**SOURCE PASSAGE:**
The path to redemption is surprisingly short and goes through one of the most touristy areas in London. Passing the Houses of Parliament and Westminster Abbey with Big Ben constantly in view, we are heading to St. John’s Church on Smith Square. It’s a little baroque church in which no one prays anymore, in fact classical music is normally played there. This evening is not part of Arcade Fire’s actual tour and the mood despite the fact that it’s Rock music is non the merrier. The auditorium is hoping that Arcade Fire will come soon and take away the fear and the pain.
“Neon Bible” is the new album by the Texas born Singer and Songwriter Win Butler and his ex partner Regine Chassagne who was raised by Haitian parents in Canada. Both are former students of theology. The album stirs existential conflicts and tells a modern tale of woe in eleven deeply moving songs, from the desperate beginning of “Black Mirror” to the keening for freedom in the last song “My body is a cage”. “Desire or fear” a little booklet asks suggestively from its place on every chair and engages your thoughts from before the beginning of the concert. But Arcade Fire come on in a rage of ecstasy. They enter from the sides and play a medley from their more positive debut album “Funeral” (2004) on Violin, kettle drum, acoustic guitar and megaphone as they walk down the aisle. The ice breaks immediately. Within thirty seconds the furrowed brows have made way for open mouths and suddenly everyone’s chair is in the way as they jump up.

**ITEMS:**
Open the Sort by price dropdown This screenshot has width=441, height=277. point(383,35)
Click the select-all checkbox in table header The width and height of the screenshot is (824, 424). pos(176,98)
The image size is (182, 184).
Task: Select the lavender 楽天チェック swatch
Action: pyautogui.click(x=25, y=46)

**EXERCISE 1:** Decide whether each statement agrees with the concert review: (a) St. John's Church stands on Smith Square. (b) "Neon Bible" has twelve songs. (c) Arcade Fire open the concert with songs from "Neon Bible." Answer each one yes or no and quote the words from the review that decide it.
**EXERCISE 2:** According to the concert review, what does the little booklet on every chair ask?

**WRITTEN ANSWER 1:**
(a) Yes: "we are heading to St. John’s Church on Smith Square"
(b) No: "in eleven deeply moving songs"
(c) No: "play a medley from their more positive debut album “Funeral” (2004)"

**WRITTEN ANSWER 2:** "Desire or fear"